--- DATA FOR THE TASK Enclosed Below ---

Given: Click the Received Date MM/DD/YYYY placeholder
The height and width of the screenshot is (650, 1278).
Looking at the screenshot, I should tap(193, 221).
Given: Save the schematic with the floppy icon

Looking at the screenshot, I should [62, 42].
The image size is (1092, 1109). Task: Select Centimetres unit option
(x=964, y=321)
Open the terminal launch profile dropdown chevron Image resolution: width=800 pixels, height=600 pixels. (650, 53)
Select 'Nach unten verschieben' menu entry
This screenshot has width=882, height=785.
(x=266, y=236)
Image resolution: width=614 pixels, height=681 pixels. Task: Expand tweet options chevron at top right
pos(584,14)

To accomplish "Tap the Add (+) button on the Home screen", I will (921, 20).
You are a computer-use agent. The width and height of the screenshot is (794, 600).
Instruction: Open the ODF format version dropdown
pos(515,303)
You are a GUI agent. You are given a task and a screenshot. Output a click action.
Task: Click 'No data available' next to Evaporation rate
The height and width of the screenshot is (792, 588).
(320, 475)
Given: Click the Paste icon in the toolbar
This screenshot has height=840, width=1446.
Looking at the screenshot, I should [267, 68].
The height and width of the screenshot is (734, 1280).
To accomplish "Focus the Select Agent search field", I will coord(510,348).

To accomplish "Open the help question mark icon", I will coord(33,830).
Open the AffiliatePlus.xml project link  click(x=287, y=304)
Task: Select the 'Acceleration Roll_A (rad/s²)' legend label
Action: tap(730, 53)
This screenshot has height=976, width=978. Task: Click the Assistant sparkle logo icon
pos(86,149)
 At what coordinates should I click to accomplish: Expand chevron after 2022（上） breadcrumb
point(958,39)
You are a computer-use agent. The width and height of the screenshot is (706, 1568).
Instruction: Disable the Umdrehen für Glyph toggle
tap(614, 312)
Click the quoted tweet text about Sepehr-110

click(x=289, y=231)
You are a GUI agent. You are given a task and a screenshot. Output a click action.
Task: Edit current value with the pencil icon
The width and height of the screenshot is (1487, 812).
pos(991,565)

--- End of Enclosed DATA FOR THE TASK ---

## THE PROBLEM
Write the material above out in full, exactly as it reads.

## RESULT FOR THIS EXERCISE
Given: Click the Received Date MM/DD/YYYY placeholder
The height and width of the screenshot is (650, 1278).
Looking at the screenshot, I should tap(193, 221).
Given: Save the schematic with the floppy icon

Looking at the screenshot, I should [62, 42].
The image size is (1092, 1109). Task: Select Centimetres unit option
(x=964, y=321)
Open the terminal launch profile dropdown chevron Image resolution: width=800 pixels, height=600 pixels. (650, 53)
Select 'Nach unten verschieben' menu entry
This screenshot has width=882, height=785.
(x=266, y=236)
Image resolution: width=614 pixels, height=681 pixels. Task: Expand tweet options chevron at top right
pos(584,14)

To accomplish "Tap the Add (+) button on the Home screen", I will (921, 20).
You are a computer-use agent. The width and height of the screenshot is (794, 600).
Instruction: Open the ODF format version dropdown
pos(515,303)
You are a GUI agent. You are given a task and a screenshot. Output a click action.
Task: Click 'No data available' next to Evaporation rate
The height and width of the screenshot is (792, 588).
(320, 475)
Given: Click the Paste icon in the toolbar
This screenshot has height=840, width=1446.
Looking at the screenshot, I should [267, 68].
The height and width of the screenshot is (734, 1280).
To accomplish "Focus the Select Agent search field", I will coord(510,348).

To accomplish "Open the help question mark icon", I will coord(33,830).
Open the AffiliatePlus.xml project link  click(x=287, y=304)
Task: Select the 'Acceleration Roll_A (rad/s²)' legend label
Action: tap(730, 53)
This screenshot has height=976, width=978. Task: Click the Assistant sparkle logo icon
pos(86,149)
 At what coordinates should I click to accomplish: Expand chevron after 2022（上） breadcrumb
point(958,39)
You are a computer-use agent. The width and height of the screenshot is (706, 1568).
Instruction: Disable the Umdrehen für Glyph toggle
tap(614, 312)
Click the quoted tweet text about Sepehr-110

click(x=289, y=231)
You are a GUI agent. You are given a task and a screenshot. Output a click action.
Task: Edit current value with the pencil icon
The width and height of the screenshot is (1487, 812).
pos(991,565)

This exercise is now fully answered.